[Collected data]
=====

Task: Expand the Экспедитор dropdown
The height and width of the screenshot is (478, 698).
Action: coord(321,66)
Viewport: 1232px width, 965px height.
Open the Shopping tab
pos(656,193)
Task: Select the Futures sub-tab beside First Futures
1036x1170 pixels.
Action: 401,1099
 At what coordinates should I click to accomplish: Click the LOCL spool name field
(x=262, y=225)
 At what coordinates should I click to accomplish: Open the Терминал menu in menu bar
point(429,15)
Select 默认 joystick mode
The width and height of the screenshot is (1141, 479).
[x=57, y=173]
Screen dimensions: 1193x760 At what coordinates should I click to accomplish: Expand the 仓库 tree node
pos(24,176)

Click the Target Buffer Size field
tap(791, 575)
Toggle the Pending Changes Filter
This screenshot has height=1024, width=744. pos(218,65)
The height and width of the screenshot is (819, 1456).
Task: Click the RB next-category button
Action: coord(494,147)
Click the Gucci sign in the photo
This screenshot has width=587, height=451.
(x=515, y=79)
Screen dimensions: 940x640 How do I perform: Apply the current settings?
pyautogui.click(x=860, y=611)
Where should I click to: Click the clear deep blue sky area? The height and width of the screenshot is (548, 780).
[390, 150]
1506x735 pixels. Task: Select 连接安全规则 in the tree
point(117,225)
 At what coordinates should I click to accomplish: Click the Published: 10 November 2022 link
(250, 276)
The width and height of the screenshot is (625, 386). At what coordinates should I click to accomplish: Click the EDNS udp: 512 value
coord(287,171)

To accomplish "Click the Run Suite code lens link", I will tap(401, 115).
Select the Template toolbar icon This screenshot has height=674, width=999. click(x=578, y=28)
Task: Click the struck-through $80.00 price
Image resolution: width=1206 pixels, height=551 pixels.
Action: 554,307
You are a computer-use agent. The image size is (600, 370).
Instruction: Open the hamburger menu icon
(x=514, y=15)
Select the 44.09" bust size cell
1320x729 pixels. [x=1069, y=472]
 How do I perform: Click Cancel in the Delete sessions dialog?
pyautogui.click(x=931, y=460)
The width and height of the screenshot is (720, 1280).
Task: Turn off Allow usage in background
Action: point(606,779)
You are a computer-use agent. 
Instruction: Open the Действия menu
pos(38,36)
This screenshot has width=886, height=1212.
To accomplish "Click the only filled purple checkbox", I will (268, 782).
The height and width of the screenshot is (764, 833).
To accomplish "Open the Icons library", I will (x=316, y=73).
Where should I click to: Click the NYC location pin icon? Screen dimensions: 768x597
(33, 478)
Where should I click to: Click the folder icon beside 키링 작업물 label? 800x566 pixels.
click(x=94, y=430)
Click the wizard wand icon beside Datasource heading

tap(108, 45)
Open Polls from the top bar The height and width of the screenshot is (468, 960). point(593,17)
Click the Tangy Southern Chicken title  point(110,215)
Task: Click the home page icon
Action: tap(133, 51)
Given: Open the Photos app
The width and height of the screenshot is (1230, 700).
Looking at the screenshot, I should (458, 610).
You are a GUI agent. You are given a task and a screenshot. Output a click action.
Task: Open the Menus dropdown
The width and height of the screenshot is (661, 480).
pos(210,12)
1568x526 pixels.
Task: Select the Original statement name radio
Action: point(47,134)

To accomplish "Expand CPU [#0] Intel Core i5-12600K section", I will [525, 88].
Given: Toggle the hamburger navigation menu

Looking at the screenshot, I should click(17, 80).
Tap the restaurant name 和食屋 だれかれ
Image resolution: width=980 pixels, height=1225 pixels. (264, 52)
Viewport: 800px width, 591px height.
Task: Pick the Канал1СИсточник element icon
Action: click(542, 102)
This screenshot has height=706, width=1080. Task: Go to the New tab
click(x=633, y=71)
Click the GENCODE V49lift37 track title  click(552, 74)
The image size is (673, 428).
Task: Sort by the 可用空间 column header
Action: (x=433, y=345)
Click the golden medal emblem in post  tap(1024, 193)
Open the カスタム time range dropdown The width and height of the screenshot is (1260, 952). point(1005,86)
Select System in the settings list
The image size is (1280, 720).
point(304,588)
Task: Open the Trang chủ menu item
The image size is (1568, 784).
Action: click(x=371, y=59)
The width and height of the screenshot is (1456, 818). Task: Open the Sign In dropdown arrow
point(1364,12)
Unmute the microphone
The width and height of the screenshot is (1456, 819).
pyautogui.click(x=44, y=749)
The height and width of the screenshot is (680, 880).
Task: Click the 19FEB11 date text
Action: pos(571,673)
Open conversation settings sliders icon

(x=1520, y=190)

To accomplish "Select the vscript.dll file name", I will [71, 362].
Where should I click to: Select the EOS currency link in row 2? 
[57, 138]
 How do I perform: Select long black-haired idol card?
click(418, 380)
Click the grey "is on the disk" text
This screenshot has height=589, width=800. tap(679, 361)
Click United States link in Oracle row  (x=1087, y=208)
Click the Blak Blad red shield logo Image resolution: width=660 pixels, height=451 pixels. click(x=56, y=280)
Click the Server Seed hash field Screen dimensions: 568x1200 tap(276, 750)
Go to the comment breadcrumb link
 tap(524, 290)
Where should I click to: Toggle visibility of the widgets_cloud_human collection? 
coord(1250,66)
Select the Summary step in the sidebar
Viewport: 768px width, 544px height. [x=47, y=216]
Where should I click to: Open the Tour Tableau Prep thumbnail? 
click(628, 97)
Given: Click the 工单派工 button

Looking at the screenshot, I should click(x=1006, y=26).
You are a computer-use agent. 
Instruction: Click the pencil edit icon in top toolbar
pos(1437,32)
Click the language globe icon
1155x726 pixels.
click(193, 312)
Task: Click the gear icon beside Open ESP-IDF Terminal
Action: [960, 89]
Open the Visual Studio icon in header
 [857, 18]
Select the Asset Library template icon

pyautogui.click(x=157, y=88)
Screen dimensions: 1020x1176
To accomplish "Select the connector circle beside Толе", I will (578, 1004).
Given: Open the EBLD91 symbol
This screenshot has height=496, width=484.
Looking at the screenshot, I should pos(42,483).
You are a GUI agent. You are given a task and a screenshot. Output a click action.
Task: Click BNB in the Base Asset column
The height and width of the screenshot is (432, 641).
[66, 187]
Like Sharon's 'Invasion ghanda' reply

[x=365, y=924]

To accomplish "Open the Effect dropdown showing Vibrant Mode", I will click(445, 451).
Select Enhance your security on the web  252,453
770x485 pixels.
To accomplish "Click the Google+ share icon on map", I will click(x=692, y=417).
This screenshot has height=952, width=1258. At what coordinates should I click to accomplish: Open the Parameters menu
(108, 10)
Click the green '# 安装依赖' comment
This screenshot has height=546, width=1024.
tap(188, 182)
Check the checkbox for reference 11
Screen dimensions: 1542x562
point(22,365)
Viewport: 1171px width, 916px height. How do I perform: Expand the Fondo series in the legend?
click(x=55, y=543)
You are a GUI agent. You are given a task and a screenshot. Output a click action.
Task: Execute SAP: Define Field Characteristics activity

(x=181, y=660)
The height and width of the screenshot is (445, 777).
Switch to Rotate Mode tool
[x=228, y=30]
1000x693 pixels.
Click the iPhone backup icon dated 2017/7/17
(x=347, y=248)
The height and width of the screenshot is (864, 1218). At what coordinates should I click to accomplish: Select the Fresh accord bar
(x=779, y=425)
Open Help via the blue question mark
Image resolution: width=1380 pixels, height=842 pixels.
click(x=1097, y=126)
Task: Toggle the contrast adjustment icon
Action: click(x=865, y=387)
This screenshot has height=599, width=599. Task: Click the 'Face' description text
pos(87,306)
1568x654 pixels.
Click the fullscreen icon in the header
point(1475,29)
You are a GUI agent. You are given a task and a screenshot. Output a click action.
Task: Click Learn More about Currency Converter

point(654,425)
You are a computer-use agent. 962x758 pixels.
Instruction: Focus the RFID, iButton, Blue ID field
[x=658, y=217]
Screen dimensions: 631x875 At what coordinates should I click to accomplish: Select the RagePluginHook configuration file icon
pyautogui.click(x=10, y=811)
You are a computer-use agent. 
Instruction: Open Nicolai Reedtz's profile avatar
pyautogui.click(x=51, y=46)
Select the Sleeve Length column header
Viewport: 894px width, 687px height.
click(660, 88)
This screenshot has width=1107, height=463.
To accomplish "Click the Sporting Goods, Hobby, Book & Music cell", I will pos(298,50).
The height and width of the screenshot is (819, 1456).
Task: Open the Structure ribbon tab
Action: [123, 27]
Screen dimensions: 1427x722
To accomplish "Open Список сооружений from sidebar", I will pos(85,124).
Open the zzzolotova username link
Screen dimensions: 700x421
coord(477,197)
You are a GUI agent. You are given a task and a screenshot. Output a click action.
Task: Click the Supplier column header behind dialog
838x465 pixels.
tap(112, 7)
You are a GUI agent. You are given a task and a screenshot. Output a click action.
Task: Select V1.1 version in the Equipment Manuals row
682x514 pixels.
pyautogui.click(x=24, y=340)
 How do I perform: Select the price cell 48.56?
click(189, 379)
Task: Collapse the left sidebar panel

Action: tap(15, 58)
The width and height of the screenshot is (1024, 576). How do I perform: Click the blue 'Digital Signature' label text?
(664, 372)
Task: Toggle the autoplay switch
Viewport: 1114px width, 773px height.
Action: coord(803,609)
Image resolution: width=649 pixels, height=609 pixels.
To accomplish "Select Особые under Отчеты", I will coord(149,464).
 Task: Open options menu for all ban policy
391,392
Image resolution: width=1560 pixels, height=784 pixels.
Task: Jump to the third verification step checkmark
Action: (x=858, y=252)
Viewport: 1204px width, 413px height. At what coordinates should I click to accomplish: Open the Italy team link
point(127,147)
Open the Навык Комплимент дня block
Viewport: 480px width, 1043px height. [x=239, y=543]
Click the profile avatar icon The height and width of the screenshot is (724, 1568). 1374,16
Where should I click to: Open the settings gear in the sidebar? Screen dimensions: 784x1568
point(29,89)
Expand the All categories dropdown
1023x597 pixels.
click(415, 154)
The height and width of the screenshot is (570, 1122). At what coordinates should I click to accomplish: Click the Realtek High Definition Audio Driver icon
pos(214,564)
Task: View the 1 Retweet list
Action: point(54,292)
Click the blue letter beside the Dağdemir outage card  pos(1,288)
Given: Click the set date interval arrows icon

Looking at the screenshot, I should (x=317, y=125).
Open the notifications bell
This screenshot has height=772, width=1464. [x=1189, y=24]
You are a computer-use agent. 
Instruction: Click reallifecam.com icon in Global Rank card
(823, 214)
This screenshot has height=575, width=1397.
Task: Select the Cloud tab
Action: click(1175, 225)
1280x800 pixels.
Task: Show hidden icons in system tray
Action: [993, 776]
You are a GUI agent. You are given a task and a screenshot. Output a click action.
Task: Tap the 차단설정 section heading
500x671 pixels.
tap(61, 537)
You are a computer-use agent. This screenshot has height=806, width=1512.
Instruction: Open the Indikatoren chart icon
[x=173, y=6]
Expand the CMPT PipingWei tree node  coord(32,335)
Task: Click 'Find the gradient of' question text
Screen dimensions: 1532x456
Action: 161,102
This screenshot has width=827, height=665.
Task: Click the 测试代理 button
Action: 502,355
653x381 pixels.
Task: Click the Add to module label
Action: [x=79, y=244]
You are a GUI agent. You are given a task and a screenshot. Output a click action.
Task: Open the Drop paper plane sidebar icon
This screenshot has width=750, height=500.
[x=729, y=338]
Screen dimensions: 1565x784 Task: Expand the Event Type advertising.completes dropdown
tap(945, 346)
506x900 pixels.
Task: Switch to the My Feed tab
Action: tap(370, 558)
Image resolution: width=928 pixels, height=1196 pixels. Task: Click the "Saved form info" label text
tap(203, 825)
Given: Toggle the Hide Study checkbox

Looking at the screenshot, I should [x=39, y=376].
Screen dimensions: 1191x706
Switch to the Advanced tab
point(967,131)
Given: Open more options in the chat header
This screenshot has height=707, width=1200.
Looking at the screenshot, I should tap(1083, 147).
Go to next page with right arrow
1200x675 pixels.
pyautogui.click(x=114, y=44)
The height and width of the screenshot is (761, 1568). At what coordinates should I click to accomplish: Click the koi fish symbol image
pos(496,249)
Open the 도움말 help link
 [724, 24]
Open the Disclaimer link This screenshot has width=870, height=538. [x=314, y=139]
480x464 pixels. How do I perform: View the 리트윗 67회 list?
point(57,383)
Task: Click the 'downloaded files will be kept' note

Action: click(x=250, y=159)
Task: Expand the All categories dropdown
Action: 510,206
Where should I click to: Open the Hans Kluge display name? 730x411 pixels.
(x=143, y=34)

=====

# Exercise requirements
Scan the data above for the string "question" and copy each line where it appears.

# Answer to the problem
Open Help via the blue question mark
Task: Click 'Find the gradient of' question text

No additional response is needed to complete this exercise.